What can cause this fall?

Sage Patanjali, in his compact yogic treatise famously known as the Yoga Sutras, lists the nine obstacles in yogic path: disease, inertia (tamas or lethargy), doubt, heedlessness, laziness, indiscipline of the senses, wrong views, lack of perseverance and backsliding. 

Similarly Buddhism, which has a lot of concurrence with yoga and veers towards rigorous mental austerity,  includes two other hurdles: `craving for satisfaction at levels of pure forms' and `craving for satisfaction at formless levels'. 

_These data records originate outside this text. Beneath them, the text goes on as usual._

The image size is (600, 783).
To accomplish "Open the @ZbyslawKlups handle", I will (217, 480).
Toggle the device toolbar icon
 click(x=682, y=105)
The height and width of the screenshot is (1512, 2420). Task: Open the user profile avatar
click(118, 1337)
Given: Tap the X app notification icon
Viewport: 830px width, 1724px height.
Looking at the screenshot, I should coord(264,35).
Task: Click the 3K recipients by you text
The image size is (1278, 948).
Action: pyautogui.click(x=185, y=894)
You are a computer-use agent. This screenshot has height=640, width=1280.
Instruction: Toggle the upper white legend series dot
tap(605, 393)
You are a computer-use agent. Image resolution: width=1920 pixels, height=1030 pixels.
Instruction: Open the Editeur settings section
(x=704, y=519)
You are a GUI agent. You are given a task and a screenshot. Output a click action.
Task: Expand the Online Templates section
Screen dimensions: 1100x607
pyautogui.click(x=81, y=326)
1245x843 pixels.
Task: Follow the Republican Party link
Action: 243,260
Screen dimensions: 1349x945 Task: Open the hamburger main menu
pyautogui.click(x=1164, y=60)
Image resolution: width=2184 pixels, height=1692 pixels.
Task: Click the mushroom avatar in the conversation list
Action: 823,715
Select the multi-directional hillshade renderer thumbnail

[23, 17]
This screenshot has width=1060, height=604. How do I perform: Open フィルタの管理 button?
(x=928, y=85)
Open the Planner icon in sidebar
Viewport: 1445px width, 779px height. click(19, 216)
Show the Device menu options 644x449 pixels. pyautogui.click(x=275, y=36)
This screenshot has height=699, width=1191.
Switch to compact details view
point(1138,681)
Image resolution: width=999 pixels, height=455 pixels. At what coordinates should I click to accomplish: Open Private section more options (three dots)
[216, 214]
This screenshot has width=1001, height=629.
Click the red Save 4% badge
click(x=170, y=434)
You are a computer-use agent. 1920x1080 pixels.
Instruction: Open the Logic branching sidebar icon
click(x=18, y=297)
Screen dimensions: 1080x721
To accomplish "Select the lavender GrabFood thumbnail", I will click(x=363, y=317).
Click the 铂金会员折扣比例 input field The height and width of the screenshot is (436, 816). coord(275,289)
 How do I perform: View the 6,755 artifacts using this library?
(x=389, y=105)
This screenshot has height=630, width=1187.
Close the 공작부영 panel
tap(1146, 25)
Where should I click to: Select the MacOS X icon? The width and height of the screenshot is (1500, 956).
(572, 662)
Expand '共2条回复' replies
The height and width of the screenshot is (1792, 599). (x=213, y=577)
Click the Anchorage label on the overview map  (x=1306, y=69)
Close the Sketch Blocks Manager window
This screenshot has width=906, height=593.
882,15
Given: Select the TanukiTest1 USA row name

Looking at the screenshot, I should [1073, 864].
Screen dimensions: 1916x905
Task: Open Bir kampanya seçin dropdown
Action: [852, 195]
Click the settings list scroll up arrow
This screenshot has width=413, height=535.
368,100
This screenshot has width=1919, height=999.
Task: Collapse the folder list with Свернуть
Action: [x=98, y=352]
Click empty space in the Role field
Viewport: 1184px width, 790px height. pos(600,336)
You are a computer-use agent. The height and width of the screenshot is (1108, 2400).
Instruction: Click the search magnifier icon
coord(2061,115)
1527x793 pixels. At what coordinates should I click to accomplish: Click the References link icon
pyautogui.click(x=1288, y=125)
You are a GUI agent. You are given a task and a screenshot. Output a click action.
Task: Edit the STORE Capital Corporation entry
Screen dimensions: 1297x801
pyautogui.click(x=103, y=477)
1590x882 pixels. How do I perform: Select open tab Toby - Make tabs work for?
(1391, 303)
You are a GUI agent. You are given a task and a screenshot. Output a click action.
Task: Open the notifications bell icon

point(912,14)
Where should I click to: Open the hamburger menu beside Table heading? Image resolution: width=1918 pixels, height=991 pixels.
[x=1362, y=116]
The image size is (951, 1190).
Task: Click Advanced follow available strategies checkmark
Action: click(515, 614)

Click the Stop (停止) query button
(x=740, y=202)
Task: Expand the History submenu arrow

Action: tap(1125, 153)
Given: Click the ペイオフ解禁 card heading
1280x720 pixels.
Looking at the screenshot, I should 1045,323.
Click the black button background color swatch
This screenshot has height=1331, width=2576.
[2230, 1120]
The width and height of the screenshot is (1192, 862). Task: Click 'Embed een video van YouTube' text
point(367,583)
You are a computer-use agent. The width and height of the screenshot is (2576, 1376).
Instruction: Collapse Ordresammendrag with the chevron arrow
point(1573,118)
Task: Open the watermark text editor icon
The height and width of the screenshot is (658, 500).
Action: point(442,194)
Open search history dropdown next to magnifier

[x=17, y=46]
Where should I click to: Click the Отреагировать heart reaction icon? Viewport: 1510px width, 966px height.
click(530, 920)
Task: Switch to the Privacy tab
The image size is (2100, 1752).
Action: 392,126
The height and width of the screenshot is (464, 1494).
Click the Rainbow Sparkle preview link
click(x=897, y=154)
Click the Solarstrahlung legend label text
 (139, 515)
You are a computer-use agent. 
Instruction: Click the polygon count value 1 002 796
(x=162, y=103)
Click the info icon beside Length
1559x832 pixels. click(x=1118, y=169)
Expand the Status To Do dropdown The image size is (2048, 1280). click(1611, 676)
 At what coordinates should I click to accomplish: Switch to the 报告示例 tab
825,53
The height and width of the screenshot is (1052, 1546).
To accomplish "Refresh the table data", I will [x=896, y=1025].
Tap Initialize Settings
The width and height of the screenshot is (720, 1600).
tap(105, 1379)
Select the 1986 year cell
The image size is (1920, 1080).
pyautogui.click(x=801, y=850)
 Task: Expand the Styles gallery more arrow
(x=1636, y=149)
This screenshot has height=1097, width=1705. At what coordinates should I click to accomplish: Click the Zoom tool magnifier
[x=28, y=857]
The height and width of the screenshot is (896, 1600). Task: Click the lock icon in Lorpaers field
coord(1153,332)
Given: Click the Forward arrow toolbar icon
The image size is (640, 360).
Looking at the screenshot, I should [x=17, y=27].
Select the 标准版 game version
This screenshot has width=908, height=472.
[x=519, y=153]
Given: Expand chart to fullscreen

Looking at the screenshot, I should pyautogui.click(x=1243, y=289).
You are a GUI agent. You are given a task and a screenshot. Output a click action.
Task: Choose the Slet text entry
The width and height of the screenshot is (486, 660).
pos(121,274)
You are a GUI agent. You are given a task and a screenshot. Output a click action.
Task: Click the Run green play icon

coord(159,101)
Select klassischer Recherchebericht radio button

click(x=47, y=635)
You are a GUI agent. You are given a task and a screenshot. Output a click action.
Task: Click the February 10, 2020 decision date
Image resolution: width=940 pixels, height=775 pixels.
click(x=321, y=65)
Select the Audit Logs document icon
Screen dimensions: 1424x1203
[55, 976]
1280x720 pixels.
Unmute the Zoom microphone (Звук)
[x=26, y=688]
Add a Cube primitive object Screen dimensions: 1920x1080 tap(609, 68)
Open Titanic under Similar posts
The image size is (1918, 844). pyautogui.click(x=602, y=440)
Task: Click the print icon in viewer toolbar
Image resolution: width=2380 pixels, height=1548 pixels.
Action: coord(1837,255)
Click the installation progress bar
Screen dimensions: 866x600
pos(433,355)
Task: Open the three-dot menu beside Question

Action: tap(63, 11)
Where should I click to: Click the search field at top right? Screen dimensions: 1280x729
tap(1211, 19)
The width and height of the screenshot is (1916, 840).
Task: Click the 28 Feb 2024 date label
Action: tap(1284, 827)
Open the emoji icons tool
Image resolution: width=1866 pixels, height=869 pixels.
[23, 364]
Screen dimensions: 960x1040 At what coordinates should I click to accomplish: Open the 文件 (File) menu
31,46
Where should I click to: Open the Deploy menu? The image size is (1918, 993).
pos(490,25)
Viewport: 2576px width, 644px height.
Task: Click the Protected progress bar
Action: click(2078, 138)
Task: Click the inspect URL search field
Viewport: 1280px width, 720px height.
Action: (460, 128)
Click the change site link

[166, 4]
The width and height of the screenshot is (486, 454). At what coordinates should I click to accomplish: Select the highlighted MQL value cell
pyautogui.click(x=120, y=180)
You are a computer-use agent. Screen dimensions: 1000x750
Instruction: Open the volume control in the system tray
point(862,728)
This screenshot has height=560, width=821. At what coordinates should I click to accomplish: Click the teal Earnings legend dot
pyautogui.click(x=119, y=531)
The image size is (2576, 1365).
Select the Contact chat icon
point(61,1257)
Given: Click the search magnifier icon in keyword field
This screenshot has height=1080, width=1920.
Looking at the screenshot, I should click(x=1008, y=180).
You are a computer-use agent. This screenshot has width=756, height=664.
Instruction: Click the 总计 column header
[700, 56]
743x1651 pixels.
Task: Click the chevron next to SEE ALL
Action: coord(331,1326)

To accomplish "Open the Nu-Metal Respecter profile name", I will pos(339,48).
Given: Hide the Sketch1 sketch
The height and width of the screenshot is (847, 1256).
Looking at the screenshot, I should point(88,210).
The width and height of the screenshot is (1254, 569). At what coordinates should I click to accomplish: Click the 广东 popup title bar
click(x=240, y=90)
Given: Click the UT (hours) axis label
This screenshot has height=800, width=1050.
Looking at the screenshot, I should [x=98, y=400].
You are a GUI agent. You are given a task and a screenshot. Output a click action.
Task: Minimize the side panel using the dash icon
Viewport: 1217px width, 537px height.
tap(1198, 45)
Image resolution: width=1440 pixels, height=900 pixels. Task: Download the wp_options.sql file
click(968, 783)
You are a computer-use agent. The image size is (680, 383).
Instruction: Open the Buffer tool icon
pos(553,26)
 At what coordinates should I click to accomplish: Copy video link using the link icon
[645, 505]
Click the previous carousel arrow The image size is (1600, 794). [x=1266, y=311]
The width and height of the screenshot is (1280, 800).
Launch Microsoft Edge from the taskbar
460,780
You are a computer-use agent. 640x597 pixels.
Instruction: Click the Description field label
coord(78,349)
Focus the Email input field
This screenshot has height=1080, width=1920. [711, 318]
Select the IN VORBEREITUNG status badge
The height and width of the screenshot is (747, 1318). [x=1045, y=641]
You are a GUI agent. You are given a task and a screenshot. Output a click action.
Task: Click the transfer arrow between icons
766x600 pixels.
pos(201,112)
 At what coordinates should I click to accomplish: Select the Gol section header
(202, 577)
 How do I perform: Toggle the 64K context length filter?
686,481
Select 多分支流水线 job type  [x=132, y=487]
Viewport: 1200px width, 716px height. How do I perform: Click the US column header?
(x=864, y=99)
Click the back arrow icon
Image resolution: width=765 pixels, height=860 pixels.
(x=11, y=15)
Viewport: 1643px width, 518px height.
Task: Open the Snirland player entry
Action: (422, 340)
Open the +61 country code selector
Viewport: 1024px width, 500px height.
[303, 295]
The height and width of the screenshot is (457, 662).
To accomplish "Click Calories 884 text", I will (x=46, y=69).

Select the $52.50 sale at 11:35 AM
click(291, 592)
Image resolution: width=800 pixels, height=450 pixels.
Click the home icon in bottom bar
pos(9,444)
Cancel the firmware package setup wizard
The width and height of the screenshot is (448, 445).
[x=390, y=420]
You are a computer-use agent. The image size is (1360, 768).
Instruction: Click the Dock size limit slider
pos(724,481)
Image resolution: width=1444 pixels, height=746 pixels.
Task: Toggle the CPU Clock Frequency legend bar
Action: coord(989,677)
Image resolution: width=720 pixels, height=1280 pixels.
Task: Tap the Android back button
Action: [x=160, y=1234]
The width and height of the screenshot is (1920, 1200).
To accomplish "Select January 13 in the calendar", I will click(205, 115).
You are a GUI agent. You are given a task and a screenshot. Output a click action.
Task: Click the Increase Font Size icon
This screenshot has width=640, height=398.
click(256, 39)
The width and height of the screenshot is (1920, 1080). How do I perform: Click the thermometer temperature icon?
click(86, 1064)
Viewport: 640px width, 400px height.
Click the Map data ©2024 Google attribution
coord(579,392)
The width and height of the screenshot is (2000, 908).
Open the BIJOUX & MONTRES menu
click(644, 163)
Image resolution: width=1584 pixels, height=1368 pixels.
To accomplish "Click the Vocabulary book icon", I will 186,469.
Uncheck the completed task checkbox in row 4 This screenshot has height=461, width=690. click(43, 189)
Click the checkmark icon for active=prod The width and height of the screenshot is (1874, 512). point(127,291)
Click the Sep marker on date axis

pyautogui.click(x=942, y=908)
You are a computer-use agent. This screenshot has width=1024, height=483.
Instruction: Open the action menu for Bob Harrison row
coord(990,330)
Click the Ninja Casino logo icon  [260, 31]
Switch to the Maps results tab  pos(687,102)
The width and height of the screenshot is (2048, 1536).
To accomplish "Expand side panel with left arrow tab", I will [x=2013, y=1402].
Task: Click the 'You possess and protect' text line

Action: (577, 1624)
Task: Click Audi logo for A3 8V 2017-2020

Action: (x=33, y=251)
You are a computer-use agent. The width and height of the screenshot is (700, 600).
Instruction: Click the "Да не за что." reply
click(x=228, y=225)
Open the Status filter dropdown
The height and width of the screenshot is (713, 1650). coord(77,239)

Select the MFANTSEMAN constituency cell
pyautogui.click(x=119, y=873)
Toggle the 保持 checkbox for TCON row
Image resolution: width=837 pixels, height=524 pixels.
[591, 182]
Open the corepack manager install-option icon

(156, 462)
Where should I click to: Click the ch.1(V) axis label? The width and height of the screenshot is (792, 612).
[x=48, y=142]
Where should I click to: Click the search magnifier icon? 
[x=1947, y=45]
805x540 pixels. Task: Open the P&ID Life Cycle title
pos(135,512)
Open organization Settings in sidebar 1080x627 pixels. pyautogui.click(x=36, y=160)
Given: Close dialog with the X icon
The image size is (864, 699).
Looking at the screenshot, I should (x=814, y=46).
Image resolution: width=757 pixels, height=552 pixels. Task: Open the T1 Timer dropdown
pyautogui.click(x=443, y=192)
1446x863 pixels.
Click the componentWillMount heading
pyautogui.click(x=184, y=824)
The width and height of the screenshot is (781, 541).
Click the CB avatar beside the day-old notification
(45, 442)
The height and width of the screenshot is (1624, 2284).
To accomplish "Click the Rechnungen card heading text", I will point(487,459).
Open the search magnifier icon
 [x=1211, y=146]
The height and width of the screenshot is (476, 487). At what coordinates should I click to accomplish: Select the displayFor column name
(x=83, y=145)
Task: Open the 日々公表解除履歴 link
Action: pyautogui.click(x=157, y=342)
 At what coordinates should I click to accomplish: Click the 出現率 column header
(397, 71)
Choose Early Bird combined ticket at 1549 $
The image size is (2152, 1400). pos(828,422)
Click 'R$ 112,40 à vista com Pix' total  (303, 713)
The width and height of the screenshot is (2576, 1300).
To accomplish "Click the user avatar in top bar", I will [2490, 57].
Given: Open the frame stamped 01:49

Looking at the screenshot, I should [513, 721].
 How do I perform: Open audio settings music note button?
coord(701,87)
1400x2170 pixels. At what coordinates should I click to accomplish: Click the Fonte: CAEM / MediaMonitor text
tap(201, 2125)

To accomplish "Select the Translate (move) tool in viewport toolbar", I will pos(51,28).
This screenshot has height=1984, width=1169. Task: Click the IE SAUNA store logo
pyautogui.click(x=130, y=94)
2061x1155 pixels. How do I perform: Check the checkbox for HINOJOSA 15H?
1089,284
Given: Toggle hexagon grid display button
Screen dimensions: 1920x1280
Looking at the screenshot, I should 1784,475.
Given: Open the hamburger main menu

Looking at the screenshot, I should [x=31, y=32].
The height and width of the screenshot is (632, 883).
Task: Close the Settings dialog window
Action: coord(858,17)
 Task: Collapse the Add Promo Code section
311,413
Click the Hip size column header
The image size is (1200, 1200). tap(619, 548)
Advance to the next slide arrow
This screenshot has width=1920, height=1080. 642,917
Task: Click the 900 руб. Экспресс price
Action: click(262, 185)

(My words: that is why I do not like to discuss spiritual goals or experiences with my students, like the kundalini rising or some secret achievement they feel they have reached): 

No one is immune: 

"Finding even the knower leans towards objects and enjoyments, forgetfulness throws him off the guard, like an adulteress her paramour, by clouding his intellect. As moss moved from upon the face of water stands not away even for a minute, delusion (Maya) envelops even the knowing one, if he is off his guard," remarks the guru of Advaita Vedanta (non-dualism) Adi Shankaracharya in his sparkling text titled Vivekachudamani.